# [What to work on]
There is material below. Print exactly the lines starting at the line with "Click the date field for Full Body massage" and ending at the line with "Screen dimensions: 815x293", ends included, and no others.

....

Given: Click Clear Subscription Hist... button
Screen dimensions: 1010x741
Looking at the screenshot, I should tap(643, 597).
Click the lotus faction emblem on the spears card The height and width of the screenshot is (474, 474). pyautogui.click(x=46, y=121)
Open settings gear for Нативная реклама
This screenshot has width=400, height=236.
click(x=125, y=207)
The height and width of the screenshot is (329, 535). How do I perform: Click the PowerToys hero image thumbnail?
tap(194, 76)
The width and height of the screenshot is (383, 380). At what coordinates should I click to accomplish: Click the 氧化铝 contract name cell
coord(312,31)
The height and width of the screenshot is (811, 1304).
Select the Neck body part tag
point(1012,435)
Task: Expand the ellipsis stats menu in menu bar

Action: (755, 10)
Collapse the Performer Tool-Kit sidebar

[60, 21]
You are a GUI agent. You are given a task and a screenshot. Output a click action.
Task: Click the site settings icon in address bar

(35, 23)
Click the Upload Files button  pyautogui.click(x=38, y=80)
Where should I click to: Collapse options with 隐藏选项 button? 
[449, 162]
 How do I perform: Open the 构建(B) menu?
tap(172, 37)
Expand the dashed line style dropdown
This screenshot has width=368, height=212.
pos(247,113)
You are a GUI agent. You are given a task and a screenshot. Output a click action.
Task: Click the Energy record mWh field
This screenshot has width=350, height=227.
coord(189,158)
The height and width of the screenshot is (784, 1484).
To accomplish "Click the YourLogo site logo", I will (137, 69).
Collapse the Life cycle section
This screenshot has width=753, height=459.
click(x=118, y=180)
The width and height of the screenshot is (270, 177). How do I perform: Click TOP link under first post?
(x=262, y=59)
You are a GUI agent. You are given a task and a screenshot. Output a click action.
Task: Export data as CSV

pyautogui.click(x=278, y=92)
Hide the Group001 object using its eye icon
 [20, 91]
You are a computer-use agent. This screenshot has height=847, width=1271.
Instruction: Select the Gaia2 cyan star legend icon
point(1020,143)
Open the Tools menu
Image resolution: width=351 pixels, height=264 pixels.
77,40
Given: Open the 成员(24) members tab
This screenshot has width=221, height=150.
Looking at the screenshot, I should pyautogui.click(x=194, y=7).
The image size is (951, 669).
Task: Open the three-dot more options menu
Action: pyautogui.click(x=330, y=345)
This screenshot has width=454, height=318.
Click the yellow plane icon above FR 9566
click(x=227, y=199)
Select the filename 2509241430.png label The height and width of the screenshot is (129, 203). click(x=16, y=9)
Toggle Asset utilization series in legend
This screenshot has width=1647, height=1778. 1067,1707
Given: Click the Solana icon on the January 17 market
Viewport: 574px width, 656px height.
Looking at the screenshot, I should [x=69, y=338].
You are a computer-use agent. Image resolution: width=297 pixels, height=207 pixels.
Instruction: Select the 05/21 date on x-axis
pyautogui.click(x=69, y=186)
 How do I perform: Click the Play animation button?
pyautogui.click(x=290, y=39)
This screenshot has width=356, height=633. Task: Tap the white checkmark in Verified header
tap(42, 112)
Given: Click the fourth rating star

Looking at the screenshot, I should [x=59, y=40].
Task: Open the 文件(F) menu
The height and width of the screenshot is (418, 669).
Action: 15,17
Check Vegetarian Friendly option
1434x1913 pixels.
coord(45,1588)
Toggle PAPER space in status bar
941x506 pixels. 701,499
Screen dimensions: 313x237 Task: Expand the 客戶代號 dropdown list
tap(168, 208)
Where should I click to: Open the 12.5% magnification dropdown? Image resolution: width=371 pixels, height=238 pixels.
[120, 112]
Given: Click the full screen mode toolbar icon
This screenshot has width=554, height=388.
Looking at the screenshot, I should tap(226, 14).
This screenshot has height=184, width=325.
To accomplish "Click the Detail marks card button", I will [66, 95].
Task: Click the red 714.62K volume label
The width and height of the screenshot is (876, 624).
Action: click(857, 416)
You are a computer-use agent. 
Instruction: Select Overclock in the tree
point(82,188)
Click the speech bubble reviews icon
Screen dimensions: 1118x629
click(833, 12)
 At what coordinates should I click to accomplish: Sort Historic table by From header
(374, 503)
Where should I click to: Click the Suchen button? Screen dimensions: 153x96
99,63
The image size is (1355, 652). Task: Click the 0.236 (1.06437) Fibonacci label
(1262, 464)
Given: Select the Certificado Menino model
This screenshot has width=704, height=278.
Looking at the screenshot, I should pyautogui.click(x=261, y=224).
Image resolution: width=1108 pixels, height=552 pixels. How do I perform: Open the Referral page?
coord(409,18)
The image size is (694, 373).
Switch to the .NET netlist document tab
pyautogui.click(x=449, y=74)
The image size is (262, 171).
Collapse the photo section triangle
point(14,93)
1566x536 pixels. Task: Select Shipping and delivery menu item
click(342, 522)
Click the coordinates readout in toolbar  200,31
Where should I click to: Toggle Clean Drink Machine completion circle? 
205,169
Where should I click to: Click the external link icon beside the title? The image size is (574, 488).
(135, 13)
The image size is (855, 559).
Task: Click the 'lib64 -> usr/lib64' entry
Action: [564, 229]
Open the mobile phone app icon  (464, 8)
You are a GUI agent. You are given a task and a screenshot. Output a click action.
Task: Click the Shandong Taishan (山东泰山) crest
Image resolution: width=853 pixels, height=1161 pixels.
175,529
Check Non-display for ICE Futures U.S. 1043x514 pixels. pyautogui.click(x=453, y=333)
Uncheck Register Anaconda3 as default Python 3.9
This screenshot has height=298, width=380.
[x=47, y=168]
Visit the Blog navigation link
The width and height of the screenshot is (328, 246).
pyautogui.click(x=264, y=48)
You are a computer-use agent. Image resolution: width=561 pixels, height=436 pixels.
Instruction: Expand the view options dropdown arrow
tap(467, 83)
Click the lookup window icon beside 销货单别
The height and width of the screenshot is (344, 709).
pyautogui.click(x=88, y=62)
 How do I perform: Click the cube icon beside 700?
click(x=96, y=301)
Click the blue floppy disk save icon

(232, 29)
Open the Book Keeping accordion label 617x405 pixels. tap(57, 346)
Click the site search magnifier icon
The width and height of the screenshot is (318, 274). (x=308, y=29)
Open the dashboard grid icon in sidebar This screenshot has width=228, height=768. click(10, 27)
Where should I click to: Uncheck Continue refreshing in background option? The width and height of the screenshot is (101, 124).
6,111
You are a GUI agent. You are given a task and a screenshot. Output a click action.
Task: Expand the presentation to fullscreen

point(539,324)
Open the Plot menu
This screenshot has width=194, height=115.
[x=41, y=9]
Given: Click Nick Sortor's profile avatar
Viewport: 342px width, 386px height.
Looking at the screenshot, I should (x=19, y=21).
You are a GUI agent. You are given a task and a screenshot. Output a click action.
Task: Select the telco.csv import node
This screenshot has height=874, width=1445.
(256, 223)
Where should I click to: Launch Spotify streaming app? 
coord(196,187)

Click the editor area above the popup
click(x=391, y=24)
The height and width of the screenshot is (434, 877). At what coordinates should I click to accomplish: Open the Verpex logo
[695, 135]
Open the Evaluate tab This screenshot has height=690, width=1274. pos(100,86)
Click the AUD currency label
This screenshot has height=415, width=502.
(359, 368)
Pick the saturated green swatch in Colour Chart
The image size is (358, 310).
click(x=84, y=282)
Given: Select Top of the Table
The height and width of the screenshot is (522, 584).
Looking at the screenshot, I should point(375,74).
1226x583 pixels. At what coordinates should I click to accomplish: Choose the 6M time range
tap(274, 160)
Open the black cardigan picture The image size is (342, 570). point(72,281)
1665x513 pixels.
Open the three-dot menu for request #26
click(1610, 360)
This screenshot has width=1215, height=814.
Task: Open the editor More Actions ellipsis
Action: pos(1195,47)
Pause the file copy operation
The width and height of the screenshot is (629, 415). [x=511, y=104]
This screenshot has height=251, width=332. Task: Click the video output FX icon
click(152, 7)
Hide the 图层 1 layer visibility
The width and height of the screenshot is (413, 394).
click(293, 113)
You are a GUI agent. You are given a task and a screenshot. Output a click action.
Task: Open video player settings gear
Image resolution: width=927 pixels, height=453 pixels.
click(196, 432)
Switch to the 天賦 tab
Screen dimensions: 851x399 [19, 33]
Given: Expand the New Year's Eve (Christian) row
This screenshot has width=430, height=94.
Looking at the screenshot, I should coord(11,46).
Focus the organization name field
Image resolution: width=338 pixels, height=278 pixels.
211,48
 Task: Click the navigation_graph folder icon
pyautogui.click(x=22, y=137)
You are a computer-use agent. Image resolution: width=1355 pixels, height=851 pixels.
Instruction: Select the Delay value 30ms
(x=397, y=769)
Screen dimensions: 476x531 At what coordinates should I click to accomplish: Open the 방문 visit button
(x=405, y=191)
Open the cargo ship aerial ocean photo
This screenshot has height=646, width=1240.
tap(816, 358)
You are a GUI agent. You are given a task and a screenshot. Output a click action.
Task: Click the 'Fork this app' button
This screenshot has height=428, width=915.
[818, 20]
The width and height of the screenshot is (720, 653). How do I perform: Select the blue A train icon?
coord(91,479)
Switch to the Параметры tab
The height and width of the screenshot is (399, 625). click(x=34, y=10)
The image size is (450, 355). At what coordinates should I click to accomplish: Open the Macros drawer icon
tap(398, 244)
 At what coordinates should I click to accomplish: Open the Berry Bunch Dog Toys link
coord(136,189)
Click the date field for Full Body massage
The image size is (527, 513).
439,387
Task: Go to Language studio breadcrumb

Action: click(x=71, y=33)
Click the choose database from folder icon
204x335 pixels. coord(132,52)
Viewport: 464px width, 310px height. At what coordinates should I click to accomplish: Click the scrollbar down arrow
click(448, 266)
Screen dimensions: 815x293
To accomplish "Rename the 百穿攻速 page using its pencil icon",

....

# [Exercise output]
Click the date field for Full Body massage
The image size is (527, 513).
439,387
Task: Go to Language studio breadcrumb

Action: click(x=71, y=33)
Click the choose database from folder icon
204x335 pixels. coord(132,52)
Viewport: 464px width, 310px height. At what coordinates should I click to accomplish: Click the scrollbar down arrow
click(448, 266)
Screen dimensions: 815x293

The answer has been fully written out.